Hampir sepuluh tahun Sulepret bekerja sebagai porter di stasiun Walangkeket. Bulan depan, tepatnya Desember, dia sudah memasuki satu dekade, sebuah pencapaian luar biasa untuk tubuh yang semakin renta itu.
Tidak ada yang tidak kenal dia di stasiun itu. Mulai kepala stasiun yang telah berganti lima kali selama dia bertugas--entah sampai sekarang dia tidak mengerti mengapa begitu cepat kepala stasiun berganti--, para pedagang tempat dia biasa berutang ketika pemasukannya mengempis tanpa kembang, sampai-sampai petugas jaga toilet yang sehari-hari hanya terkungkung dalam ruangan kecil dan berbau itu.

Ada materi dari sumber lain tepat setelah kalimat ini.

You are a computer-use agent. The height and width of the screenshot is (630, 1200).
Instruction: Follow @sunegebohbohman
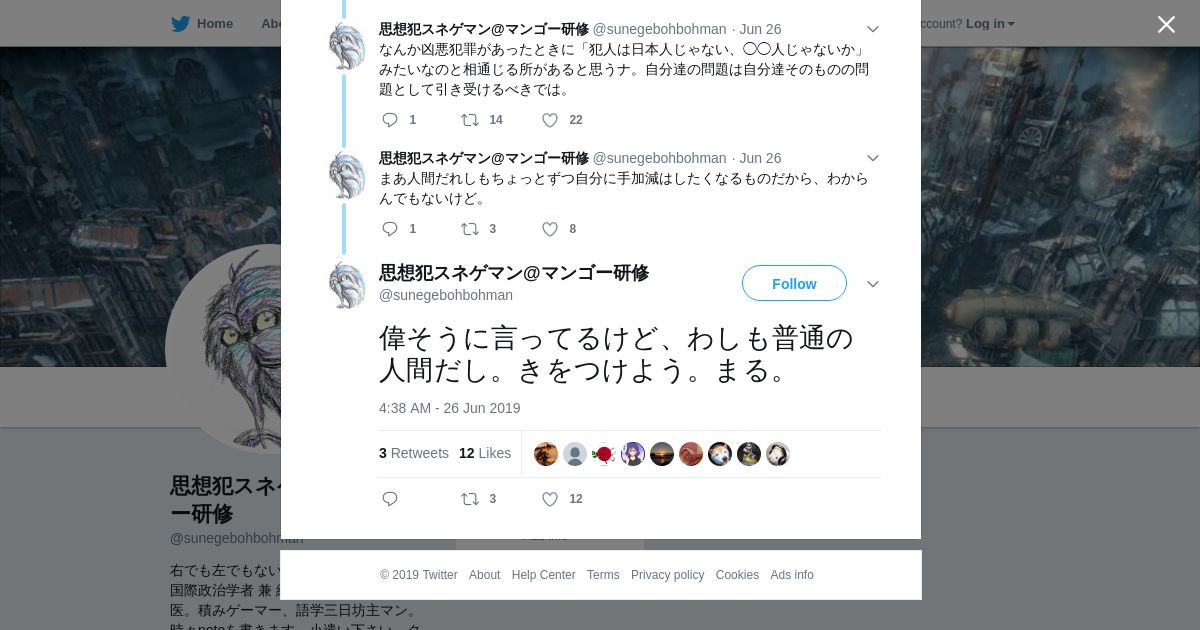pos(794,283)
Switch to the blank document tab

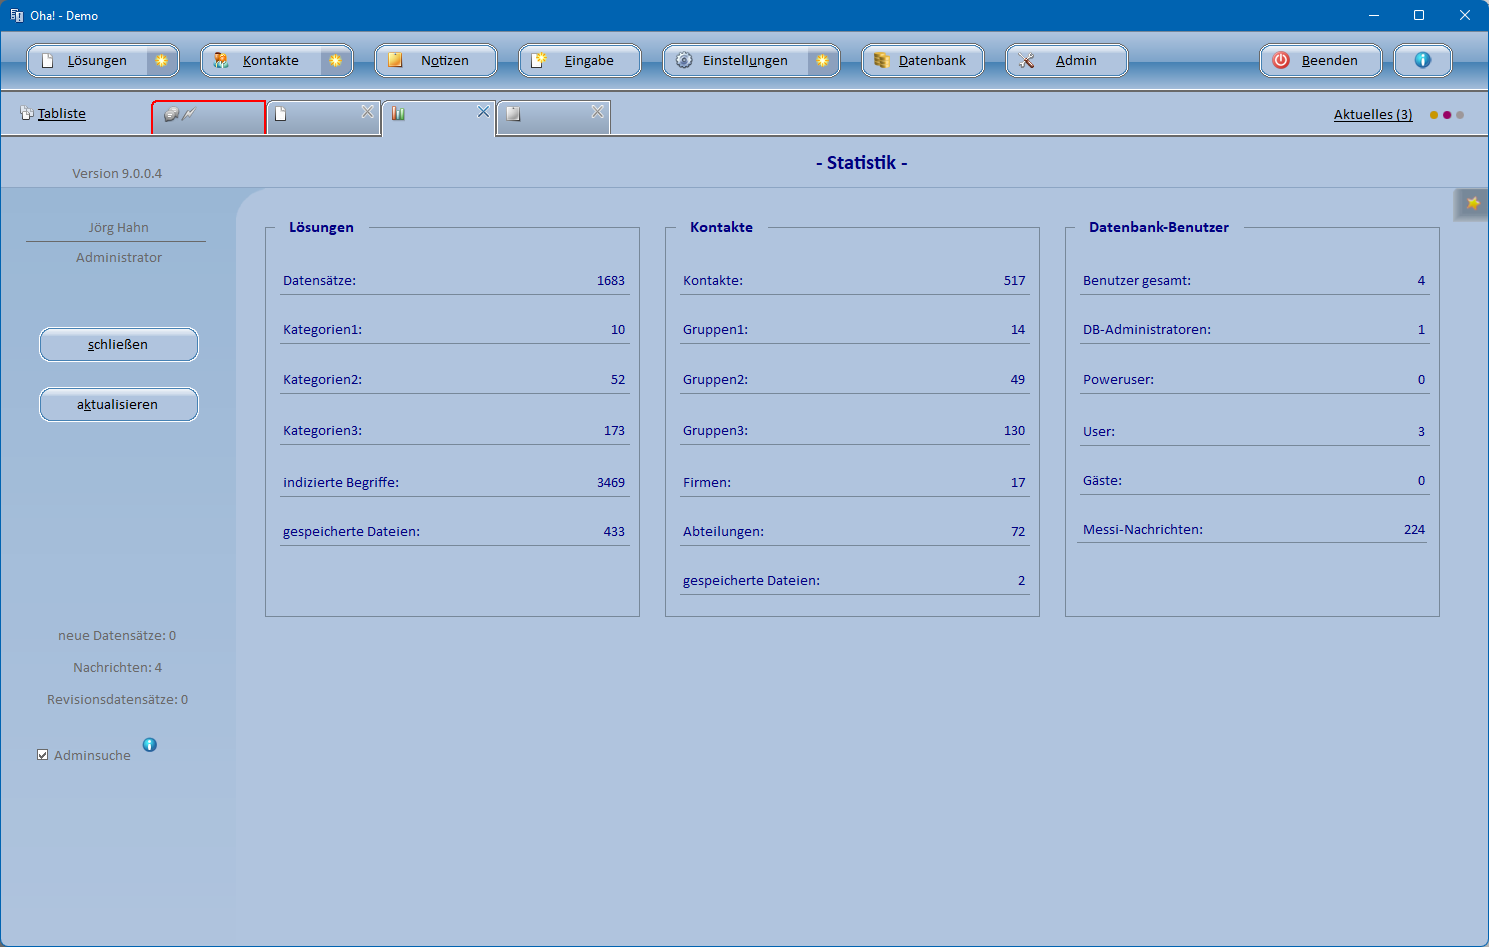point(315,116)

Dia paham betul stasiun itu. Sebelum bertugas di situ, stasiun bertembok biru itu sering dia lewati ketika berangkat kerja sebagai bell boy di hotel berlokasi tidak jauh dari situ. Bagaimana setiap kereta akan tiba, lagu keroncong diputar, beberapa lampu sorot besar dinyalakan, dan pengumuman dilantangkan dua puluh kali, selalu menjadi pemandangannya saat rehat seusai mengantar barang milik tamu hotel.

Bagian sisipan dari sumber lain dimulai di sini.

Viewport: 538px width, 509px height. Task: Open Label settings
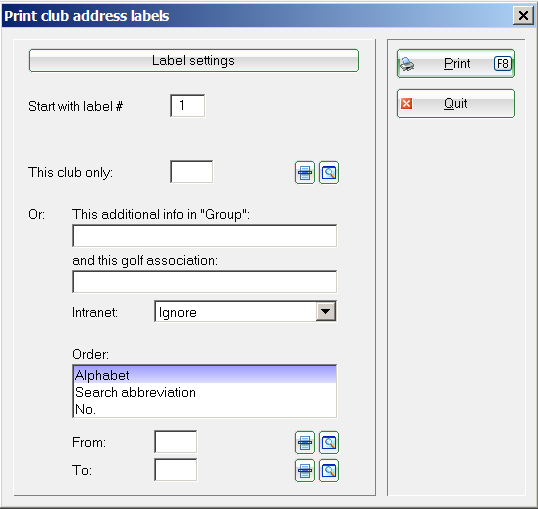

Iya, dua puluh kali. Pihak stasiun tidak ingin disalahkan. Mereka telah trauma. Pernah salah satu calon penumpang marah besar setelah tersenggol kereta dengan alasan tidak mendengar jelas pengumuman petugas, padahal telinga penumpang itu jelas-jelas tersumpal headset rapat-rapat.
Selain itu, ketika malam, stasiun itu selalu ramai dipenuhi orang-orang yang hendak mengadu nasib ke ibu kota. Apalagi setelah hari raya. "Apa sih yang bisa memikat orang-orang itu sehingga berbondong-bondong ke sana? Mengapa tidak bekerja di daerah sendiri saja?" Itu pertanyaannya yang sampai sekarang tidak pernah terjawab. Dia tidak mudah percaya dengan penjelasan orang, sampai dia mengalami sendiri. Ya, ibu kota memang penuh misteri.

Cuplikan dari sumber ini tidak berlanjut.